**DATA SUPPLIED:**
########
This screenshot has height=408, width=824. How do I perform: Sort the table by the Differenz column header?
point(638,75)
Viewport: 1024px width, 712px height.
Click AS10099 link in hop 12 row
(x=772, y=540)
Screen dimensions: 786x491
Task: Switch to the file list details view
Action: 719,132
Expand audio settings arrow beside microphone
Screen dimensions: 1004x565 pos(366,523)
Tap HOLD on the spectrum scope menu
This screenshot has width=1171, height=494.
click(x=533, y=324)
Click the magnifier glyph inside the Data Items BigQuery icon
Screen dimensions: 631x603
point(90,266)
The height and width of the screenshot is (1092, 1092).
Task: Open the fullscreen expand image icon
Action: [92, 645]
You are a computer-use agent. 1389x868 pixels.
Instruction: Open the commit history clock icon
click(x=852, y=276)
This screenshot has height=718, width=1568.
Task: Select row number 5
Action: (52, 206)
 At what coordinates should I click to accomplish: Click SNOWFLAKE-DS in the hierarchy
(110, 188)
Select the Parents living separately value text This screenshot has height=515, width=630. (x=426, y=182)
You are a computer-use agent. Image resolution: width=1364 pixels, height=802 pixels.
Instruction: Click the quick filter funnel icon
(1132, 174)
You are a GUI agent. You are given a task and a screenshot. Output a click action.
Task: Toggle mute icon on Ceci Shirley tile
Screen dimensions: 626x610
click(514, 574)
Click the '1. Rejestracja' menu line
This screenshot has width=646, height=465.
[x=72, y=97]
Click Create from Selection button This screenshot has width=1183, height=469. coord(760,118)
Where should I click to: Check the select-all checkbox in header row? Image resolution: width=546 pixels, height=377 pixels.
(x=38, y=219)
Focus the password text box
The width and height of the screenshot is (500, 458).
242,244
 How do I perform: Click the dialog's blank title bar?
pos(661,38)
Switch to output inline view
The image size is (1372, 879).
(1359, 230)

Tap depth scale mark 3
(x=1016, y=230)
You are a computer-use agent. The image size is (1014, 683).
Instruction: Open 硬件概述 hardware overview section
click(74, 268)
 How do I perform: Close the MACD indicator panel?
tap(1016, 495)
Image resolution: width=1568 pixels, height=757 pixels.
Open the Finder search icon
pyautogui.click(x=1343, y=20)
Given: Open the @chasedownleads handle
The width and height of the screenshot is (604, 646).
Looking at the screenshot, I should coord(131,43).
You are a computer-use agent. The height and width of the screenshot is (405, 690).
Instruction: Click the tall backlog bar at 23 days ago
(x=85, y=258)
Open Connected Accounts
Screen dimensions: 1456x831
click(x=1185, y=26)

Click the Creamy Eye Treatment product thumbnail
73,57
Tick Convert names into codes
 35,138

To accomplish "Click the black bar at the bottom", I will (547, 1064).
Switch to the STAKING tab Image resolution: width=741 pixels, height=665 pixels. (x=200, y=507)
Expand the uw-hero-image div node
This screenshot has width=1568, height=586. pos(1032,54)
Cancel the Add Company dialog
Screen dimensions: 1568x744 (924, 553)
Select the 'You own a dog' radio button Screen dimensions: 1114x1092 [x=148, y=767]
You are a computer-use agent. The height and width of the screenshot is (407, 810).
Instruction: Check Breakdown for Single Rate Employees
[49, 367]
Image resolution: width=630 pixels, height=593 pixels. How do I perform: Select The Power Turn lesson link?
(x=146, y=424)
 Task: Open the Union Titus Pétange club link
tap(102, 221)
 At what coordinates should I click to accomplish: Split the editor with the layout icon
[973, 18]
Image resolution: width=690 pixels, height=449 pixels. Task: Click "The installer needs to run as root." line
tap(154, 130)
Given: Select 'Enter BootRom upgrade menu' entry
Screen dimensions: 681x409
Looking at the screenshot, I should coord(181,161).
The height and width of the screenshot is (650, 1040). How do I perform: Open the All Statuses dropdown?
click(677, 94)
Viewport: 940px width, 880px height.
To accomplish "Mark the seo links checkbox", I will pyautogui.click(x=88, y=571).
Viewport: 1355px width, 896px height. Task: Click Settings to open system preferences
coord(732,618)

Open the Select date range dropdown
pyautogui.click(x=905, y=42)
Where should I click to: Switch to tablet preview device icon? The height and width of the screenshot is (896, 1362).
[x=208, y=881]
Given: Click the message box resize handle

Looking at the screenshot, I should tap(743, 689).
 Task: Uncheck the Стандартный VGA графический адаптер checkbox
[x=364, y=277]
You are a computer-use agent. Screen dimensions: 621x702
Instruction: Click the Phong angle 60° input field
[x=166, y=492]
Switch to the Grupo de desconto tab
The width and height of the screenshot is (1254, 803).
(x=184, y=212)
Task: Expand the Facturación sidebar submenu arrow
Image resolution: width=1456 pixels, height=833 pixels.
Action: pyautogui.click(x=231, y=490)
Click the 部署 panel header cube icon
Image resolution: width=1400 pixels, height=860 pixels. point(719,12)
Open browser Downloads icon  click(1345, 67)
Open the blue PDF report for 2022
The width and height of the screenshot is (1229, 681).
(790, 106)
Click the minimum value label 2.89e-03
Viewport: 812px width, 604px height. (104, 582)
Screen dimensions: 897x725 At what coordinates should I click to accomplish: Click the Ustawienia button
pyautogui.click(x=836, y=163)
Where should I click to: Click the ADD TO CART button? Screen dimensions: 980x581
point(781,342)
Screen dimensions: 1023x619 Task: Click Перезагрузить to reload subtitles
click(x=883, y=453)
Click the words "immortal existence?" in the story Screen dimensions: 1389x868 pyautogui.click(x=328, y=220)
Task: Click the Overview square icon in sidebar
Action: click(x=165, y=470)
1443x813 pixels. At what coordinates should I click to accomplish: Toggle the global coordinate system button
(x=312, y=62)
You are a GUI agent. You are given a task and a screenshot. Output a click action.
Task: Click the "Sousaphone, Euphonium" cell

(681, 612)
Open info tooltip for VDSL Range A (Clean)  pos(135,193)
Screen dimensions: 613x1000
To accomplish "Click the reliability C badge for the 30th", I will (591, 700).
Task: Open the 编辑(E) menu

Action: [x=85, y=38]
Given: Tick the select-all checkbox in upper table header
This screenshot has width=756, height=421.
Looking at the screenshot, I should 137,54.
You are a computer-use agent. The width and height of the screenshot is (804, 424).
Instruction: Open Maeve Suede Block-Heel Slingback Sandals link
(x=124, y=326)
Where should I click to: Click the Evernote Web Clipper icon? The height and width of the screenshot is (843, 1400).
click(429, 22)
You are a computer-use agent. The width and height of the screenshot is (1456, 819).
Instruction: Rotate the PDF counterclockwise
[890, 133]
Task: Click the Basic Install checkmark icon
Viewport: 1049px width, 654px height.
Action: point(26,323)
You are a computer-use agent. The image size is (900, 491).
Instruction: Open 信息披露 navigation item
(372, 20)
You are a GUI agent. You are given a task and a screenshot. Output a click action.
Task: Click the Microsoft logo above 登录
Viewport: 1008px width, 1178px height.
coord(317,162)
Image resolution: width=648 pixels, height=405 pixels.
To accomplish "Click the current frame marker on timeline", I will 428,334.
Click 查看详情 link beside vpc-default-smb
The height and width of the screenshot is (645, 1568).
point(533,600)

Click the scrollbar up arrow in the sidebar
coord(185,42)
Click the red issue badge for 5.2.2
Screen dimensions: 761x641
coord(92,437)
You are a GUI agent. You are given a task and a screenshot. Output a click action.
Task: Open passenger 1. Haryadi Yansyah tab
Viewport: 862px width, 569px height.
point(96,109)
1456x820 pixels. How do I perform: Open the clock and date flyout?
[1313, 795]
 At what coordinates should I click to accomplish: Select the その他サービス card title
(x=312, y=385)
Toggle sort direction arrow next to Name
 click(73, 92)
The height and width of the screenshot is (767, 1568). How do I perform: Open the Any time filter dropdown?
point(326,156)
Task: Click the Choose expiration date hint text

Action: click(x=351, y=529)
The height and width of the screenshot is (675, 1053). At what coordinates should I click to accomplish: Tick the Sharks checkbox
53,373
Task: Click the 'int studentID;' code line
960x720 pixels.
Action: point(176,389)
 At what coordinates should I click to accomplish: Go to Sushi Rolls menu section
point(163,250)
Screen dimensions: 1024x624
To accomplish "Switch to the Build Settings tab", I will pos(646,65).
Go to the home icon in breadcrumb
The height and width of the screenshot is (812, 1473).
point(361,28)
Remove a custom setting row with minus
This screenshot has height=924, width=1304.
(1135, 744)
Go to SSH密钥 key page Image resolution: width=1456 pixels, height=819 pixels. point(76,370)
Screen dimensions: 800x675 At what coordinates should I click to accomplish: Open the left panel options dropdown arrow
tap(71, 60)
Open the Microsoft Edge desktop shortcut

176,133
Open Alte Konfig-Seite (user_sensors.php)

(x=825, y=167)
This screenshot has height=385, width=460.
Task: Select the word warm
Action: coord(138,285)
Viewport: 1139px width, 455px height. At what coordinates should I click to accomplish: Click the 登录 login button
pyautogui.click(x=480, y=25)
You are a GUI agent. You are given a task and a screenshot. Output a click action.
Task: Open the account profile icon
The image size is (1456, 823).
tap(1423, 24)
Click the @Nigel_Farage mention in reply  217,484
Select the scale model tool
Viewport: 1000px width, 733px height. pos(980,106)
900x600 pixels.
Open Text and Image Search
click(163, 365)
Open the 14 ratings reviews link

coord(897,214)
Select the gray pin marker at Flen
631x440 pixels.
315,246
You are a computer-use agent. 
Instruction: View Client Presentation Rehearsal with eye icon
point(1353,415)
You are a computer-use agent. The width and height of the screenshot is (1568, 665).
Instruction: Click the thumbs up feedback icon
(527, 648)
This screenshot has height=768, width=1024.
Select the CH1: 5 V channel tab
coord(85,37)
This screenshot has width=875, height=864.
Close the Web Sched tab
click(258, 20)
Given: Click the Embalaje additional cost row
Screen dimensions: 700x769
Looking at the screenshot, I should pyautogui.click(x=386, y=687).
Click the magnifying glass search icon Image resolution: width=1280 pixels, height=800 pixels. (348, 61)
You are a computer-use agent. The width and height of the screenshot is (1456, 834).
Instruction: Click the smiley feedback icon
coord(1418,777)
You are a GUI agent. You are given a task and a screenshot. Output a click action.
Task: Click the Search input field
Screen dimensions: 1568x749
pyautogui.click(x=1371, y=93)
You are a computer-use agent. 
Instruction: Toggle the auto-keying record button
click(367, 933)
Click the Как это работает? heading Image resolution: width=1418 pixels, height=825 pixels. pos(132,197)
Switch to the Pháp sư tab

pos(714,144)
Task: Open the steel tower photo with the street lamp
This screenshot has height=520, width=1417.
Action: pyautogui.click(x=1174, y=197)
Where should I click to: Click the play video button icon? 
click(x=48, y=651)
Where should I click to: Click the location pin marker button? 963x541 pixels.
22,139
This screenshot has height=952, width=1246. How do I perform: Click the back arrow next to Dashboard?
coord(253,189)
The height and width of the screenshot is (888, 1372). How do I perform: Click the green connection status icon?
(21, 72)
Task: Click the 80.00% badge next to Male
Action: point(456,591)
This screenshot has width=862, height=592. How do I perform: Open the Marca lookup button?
########
**PROBLEM TO SOLVE:** Pull out each line of the records above that contains the word "scale".

**FINAL RESULT:**
Tap depth scale mark 3
Select the scale model tool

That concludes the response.